Reputation: 21
I'm using a reverse proxy to have https://blog.example.com/ show at https://www.example.com/blog/
In order to eliminate infinite loop, I need to set up a 301 redirection from https://blog.example.com/ to https://www.example.com/blog/ with an exception of traffic coming from the main WWW domain.
This seems to work, but it fails to redirect all inner pages, like blog.example.com/folder1/, blog.example.com/folder2/, etc.
<IfModule mod_rewrite.c>
RewriteEngine on
RewriteCond %{HTTP_HOST} ^blog\.example\.com$ [NC]
RewriteCond %{REQUEST_URI} ^/blog/ [NC]
RewriteRule ^(.*)$ blog/$1 [L,R=301,QSA]
</IfModule>
How can I fix it?
Upvotes: 1
Views: 236
Reputation: 45914
The "problem" with proxying the request to a particular target URL is that according to the target server, the user is actually making a request to the target URL - that's the point of a reverse proxy.
So, if the user makes a request to https://www.example.com/blog/
which you reverse proxy to https://blog.example.com/
then the target server thinks you are making a request to https://blog.example.com/
- just as if the user had made a direct request to https://blog.example.com/
.
So, you can't simply redirect based on the URL being requested.
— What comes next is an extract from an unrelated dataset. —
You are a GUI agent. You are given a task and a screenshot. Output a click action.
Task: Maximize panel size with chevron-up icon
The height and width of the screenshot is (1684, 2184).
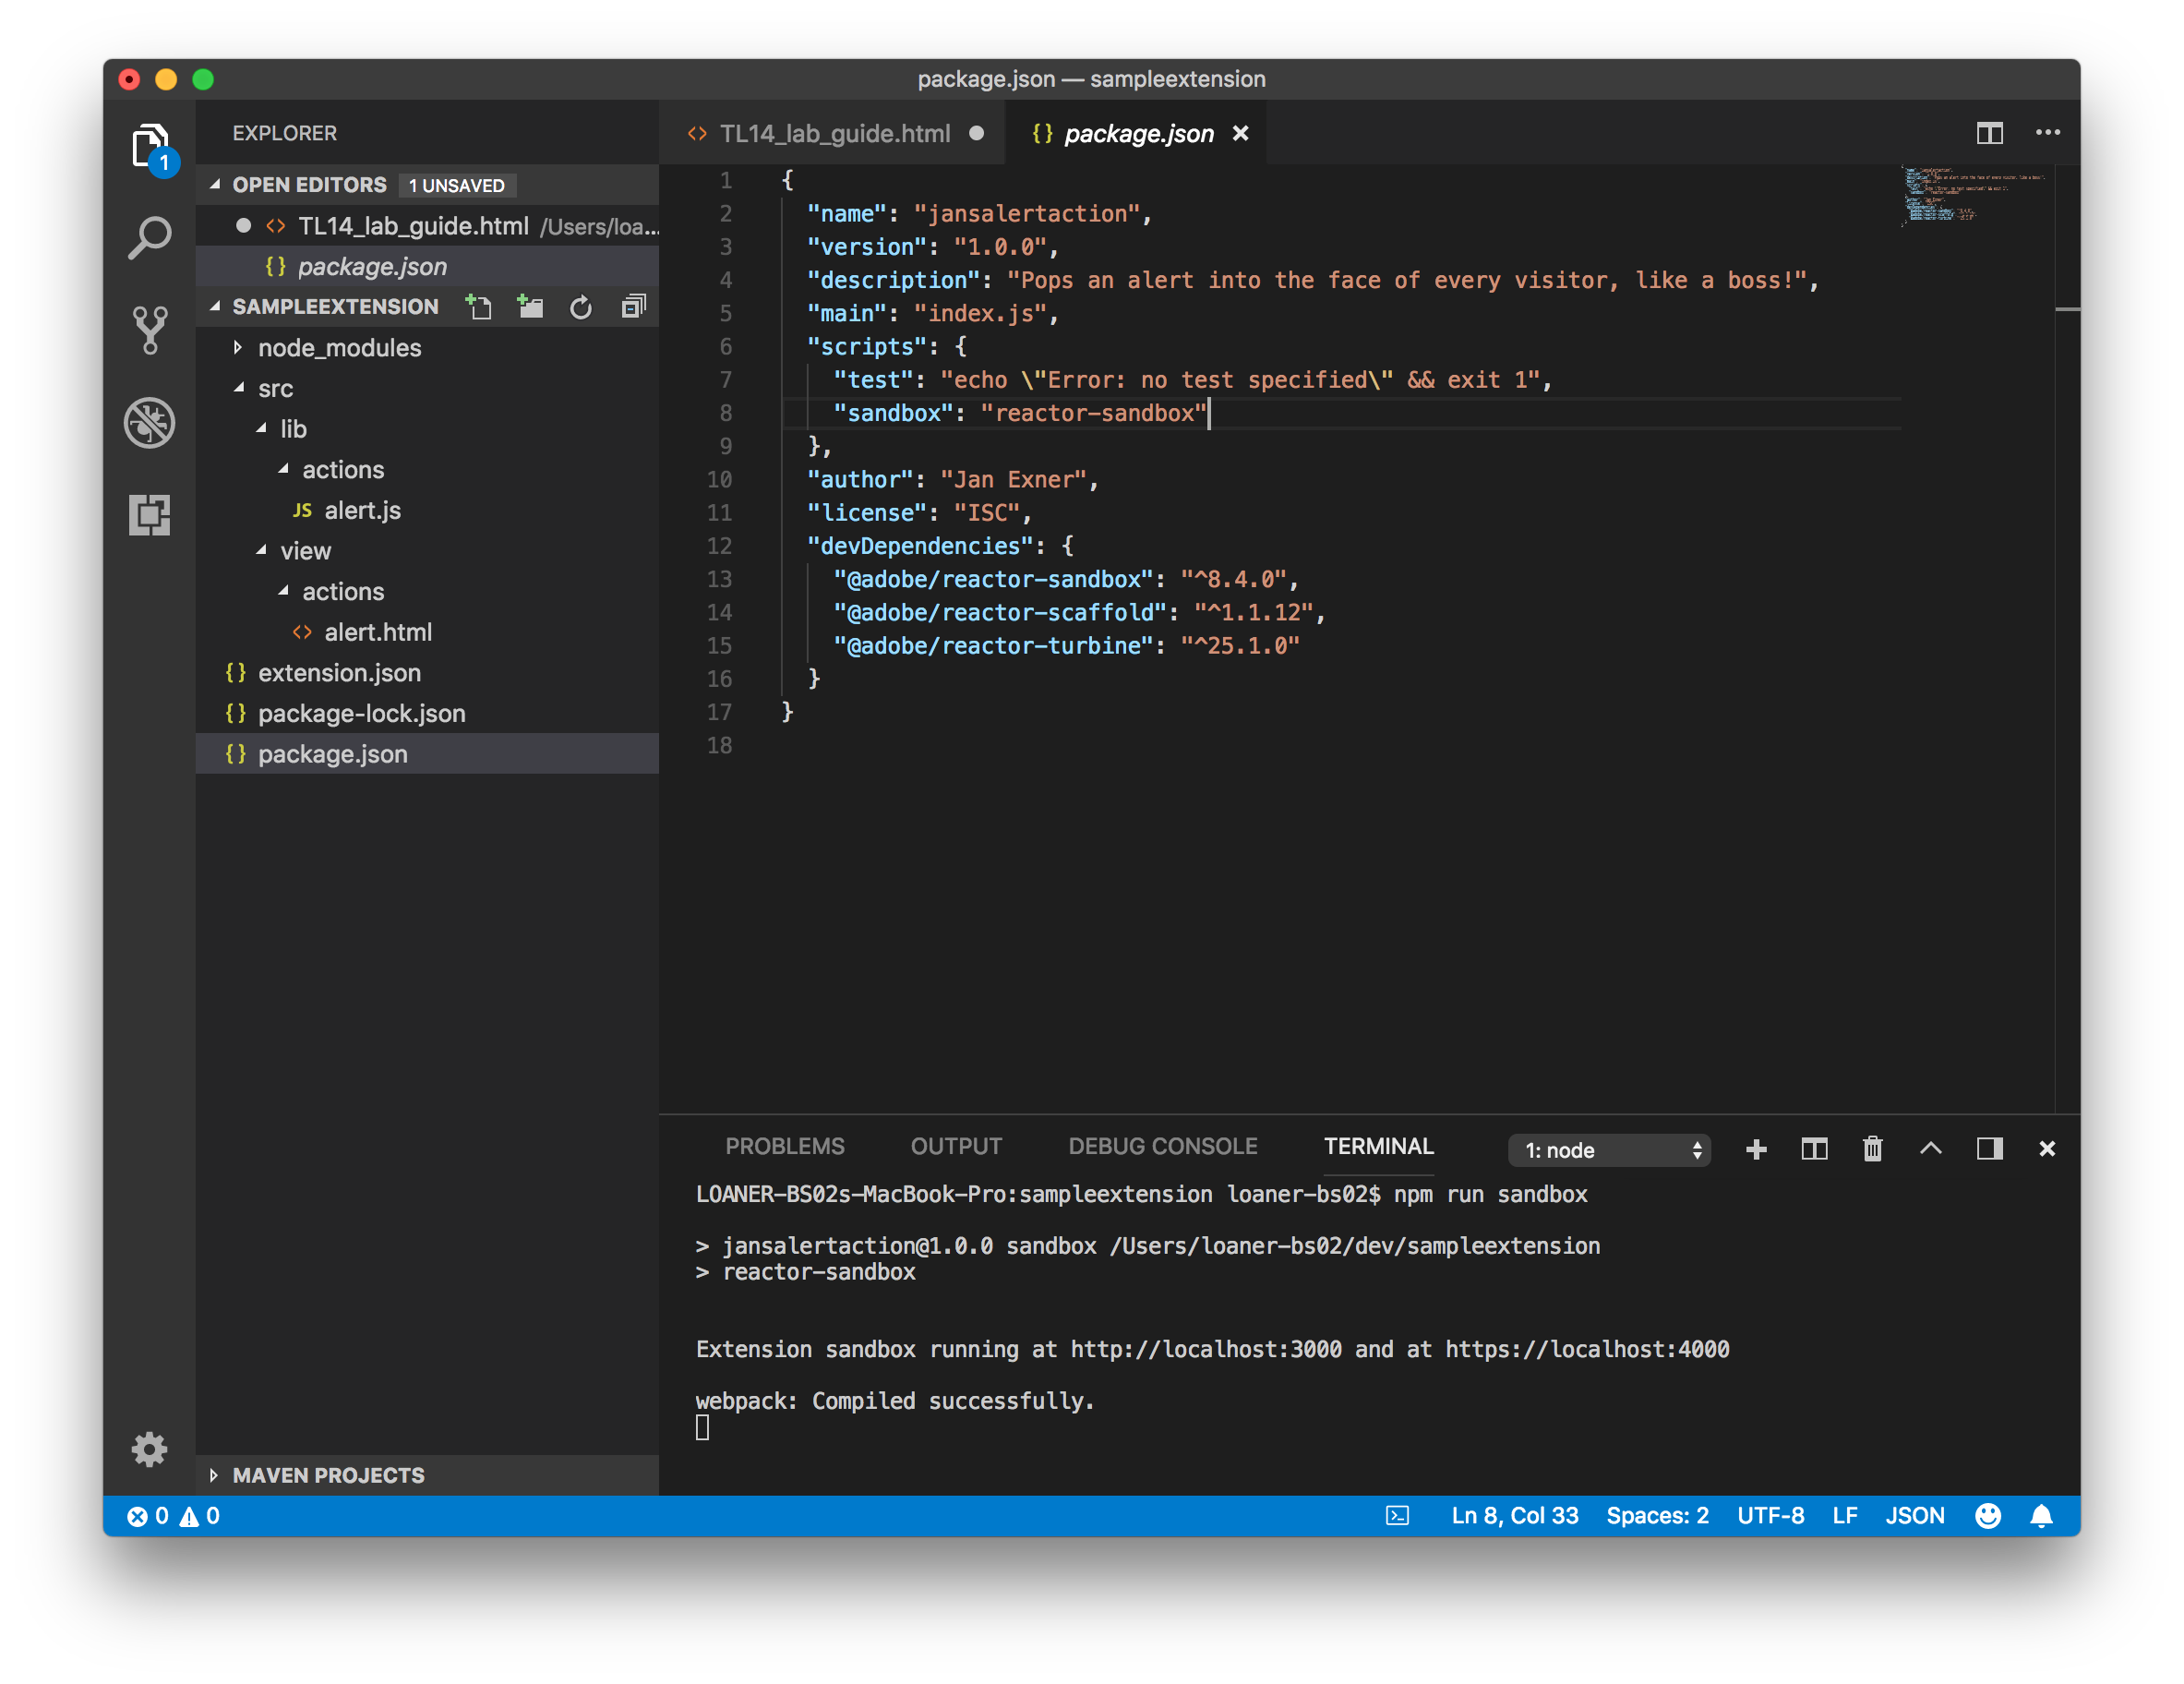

However, when the request passes through your proxy server then this should be setting various HTTP request headers - passing on information about the actual request the client is making. You could check for the absence of one of these headers - thus indicating a direct request that has not gone through your reverse proxy server.
For example, try the following:
RewriteCond %{HTTP:X-Forwarded-Host} ^$
RewriteCond %{HTTP_HOST} ^(blog)\.example\.com$ [NC]
RewriteRule (.*) https://example.com/%1/$1 [R=302,L]
There is no need for the <IfModule>
wrapper here.
Test first with a 302 (temporary) redirect to avoid potential caching issues and only change to a 301 (permanent) when you are sure everything is working.